The sedimentary cycle begins when sedimentary, metamorphic, or igneous rocks are thrust toward Earth's surface, at various times in their history, by mountain building, folding, and faulting, or the vertical uplift of land freed from the weight of glaciers after an ice age. Rock that becomes exposed to the chemical and mechanical agents of weathering will be rapidly eroded and deposited in new sites by a host of transporting mechanisms. Accumulating sediments possess characteristics that can positively identify the environment and the kind of rock found in their area of origin. They also acquire features that are clues to their environment of deposition, be it desert, swamp, lake bottom or seashore. Thus, black shales derived from finely-graded silt and mud can indicate a warm, humid climate and gentle conditions of deposition. As loosely deposited sediments build up they are transformed into hardened rock. The newly formed rock may be subjected to further pressure and heat and become metamorphosed or even melted and fused into igneous rock. Agents of erosion include rivers (1), rain (2), frost (3), glaciers (4), wind (19), waves (18), and gravitational effects (17). Transportation is performed by glaciers (5), rivers (6) wind (21), and ocean currents (20). Sediments may be deposited in rivers (7), deltas (9), lagoons (10), lakes (12), deserts (14), coral reefs (15), shallow and deep seas (16, 22), along shorelines (13), and by decelerating wind (11), and melting glaciers (8).
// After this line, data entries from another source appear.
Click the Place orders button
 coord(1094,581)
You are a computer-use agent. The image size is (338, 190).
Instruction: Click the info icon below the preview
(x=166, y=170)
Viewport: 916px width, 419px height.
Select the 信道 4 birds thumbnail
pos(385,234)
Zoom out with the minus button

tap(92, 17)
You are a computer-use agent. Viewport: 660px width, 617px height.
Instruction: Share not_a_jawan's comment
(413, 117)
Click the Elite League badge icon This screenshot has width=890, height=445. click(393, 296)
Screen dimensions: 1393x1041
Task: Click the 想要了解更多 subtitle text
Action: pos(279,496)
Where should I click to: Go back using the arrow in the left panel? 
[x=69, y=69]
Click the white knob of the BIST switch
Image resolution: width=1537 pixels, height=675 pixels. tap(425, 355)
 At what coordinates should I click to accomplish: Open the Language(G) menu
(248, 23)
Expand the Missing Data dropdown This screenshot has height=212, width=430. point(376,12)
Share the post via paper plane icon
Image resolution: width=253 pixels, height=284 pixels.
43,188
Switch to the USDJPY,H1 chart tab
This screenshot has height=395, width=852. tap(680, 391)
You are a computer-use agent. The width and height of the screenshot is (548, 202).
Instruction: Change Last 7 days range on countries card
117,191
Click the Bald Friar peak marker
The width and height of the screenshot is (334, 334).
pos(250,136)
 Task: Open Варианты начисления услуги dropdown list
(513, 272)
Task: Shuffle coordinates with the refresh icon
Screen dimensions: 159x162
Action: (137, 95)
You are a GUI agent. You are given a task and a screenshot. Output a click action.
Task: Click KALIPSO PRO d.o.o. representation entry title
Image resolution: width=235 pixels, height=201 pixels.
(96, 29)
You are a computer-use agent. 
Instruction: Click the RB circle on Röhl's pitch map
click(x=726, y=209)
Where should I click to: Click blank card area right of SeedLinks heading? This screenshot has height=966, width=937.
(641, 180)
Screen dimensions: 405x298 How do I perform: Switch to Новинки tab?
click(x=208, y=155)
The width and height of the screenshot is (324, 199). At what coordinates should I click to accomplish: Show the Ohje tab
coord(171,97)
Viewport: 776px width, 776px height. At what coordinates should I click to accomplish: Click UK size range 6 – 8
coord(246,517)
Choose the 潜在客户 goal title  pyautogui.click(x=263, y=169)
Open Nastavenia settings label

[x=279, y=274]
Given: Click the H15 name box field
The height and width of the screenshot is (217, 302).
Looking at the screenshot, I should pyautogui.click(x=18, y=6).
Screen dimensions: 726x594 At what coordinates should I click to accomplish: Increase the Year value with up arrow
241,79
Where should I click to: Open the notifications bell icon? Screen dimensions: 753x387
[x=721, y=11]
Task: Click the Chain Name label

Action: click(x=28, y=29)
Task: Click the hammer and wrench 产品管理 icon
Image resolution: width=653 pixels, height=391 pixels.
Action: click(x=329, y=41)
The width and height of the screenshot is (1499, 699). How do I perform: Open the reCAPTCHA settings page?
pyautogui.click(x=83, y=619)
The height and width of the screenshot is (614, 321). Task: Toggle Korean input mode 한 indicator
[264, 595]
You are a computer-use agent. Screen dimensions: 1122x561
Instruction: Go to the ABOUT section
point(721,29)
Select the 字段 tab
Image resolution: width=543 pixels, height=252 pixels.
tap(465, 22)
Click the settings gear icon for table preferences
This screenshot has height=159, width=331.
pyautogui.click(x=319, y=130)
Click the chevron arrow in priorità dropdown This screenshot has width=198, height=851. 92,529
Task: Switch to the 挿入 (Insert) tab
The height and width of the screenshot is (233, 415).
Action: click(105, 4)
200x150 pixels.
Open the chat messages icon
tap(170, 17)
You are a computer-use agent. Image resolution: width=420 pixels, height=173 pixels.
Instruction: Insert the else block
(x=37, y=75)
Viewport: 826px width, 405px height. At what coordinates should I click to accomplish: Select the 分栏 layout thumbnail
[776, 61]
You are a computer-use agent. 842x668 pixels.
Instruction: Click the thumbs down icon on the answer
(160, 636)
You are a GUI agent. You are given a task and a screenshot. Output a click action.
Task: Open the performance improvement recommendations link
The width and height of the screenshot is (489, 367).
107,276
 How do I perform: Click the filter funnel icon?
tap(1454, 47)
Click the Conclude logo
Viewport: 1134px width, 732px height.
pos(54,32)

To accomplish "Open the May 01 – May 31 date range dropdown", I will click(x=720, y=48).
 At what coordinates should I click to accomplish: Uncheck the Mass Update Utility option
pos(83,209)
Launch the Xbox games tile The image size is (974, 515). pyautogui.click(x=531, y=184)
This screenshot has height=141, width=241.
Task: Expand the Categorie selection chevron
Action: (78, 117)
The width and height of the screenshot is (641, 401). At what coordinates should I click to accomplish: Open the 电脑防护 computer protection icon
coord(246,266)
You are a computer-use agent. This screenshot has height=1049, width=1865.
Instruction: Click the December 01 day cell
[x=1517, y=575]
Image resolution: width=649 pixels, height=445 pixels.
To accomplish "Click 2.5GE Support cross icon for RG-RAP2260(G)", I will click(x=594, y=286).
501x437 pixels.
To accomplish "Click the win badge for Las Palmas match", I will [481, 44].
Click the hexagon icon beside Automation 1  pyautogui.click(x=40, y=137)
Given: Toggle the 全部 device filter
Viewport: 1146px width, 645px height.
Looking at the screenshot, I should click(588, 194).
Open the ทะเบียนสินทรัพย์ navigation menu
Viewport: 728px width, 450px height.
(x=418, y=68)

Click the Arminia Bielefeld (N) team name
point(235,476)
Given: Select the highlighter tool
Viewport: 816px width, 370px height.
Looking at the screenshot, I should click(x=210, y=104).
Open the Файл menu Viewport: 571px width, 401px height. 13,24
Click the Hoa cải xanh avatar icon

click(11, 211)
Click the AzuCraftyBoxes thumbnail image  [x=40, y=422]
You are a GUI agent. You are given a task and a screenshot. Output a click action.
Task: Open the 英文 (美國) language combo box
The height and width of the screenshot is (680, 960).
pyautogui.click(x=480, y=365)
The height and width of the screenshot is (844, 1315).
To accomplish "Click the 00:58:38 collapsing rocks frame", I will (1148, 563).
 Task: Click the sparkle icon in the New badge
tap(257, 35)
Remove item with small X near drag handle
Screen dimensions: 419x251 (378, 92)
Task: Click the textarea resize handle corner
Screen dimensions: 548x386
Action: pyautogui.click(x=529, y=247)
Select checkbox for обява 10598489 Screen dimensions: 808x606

Shells (24), plant debris (25), and remnants of other living organisms (23) may be added to sediments during deposition. Lithification (hardening process) occurs by compaction (28), cementation (27), and recrystalliization of fragments (26).


Grand Canyon

Figure 1. The Grand Canyon of Colorado reveals a massive section of the geological history of the Earth. Here, the swift-flowing Colorado River, laden with an estimated daily burden of some 500,000 tonnes of debris, has gouged a scar 1.9 kilometers (1.2 miles) deep in the surrounding plateau. This erosive activity has been continuous since the Tertiary. The gradual but prolonged uplifting of the area caused the Colorado to cut a deep canyon in order to maintain its graded profile. In the canyon's plunging walls, hundreds of meters of sedimentary strata are exposed, consisting largely of marine limestones, freshwater shales, and wind-deposited sandstones. The lowest Paleozoic rocks rest unconformably upon a basement of plutonic and metamorphic Precambrian rock. The granites and schists of this rock are the roots of ancient mountains, their tops long ago eroded away. Radiometric datings have established these rocks as being some 1,600–1,800 million years old. Even a cursory inspection of the canyon is almost a complete course in paleogeology. Here can be witnessed the successive ages when submergence, uplift, erosion, deposition, and folding and faulting have occurred in the plateau. The fossil record ranges from primitive algae and trilobites through dinosaurs to remains of early camels and horses.


Stratigraphic groups

Figure 2. Rocks can be considered in terms of their stratigraphic units, of which the largest is the group. The Tonto Group of the Grand Canyon (A) is separated by distinct unconformities from the groups directly above and below. It in turn consists of three formations – bodies of rock that share certain generic features. The Bright Angel Formation (B) consists mainly of shales distinct from the limestone and sandstone formations above and below it. Formations can be subdivided into members such as the dolomite member (C), which are characterized by a distinct lithology. The smallest stratigraphic units of all are beds. The lower dolomite bed (D) is readily identifiable by the division planes between it and its neighbors both above and below. Abed may range in thickness from a few millimeters to several meters and some beds may contain even finer structures.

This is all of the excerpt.